06 Oct, 2008
Viaje a Vietnam – La Pagoda del Perfume
Posted by: Pau In: Nuestros viajes| Viaje a Vietnam y Camboya ()
La primera vez que salimos de Hanoi fue para visitar la Pagoda del Perfume o Chùa Hương. En nuestro itinerario original no estaba previsto que pasáramos por allí, pero las lluvias caídas en Sapa, nos obligaron a cambiar el recorrido. Alberto insistió en que visitáramos la zona. No se equivocaba.
Para aquellos que estéis interesados en visitar la Pagoda del Perfume, debéis ir bien preparados, ya que a la cueva sólo se puede acceder en bote. Nosotros estuvimos más de una hora al sol en una barcaza de metal, por lo que es muy recomendable llevar protección contra el astro rey. Lo mejor es pertrecharse con un gorro cónico, crema solar, agua fresca y si tenéis problemas con la piel, llevaos también un parasol.
Sin embargo, el paisaje es de esos que recuerdas toda la vida. Primero subes en un bote a remo que te sitúa en el centro de un paisaje cárstico de ensueño. Recorres la serpiente, que es el río Day, atravesando un valle montañoso de formas muy peculiares. Todo es verde, frondoso, tranquilo.
Tras más de una hora, llegamos a la primera parada de nuestra excursión: la comida. Luego subimos al teleférico que te lleva arriba del monte Huong Tich. También se puede subir a pie, aunque nosotros optamos por hacer la bajada caminando. Es muy recomendable hacer uno de los dos trayectos andando, ya que hay un montón de pequeños templos y pagodas repartidos por la montaña. El momento teleférico lo recordaremos con cariño, ya que fue donde conocimos a Cathy y José Luis.
Una vez arriba, es cuando realmente accedes a la Pagoda del Perfume. La imagen es espectacular, pues para acceder al lugar sagrado, debes bajar una escalinata de piedra bastante empinada que te lleva dentro de una gruta preciosa. Es allí donde está ubicado el altar principal y donde los fieles ofrecen sus respetos y ofrendas. Las formas de la gruta, el vapor de la condensación y el misticismo que la rodean, forman un lugar idóneo para las leyendas.

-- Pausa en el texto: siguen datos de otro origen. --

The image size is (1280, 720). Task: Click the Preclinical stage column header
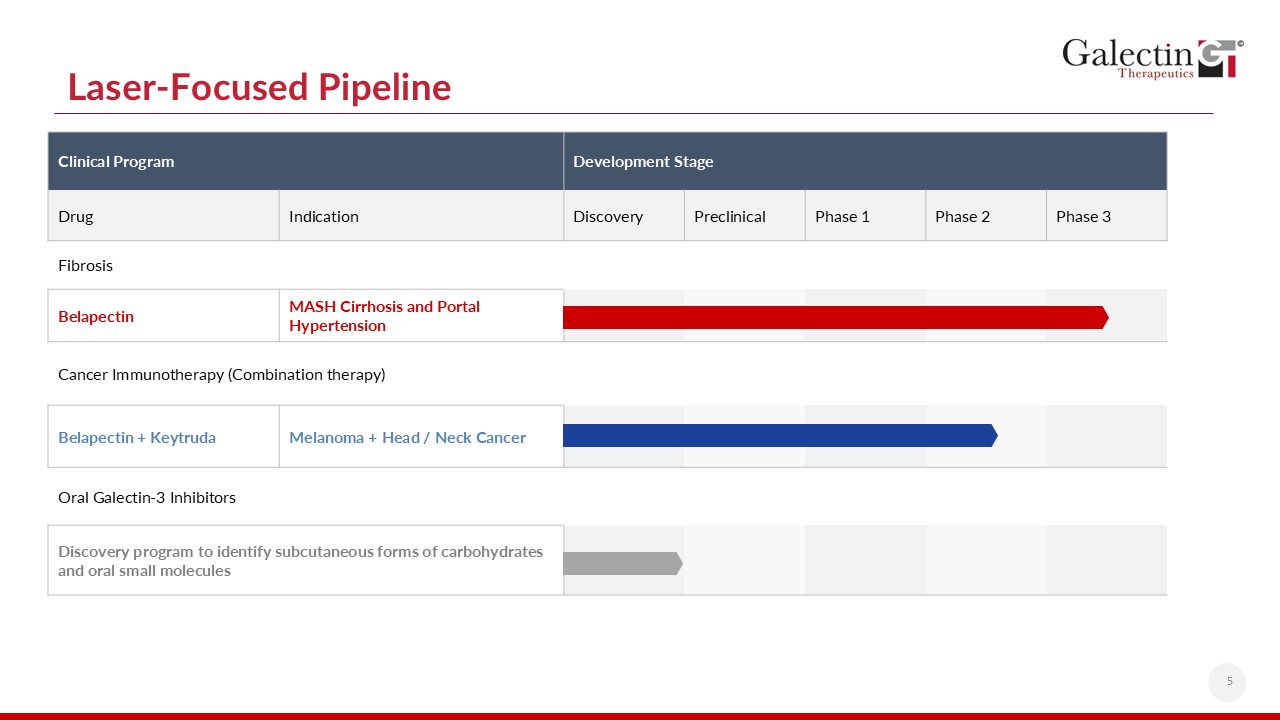pyautogui.click(x=730, y=216)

Una vez exploramos el lugar sagrado, estuvimos varias horas descubriendo el monte Huong Tich y sus numerosos templetes. La vegetación y el paisaje son increíbles, seguro que os pararéis a hacer muchas fotos. El regreso en bote fue bastante más llevadero que el de la ida. El calor no apretaba tanto y la vuelta a casa de los botes nos dejó imágenes muy bellas. En resumen, una visita muy recomendable.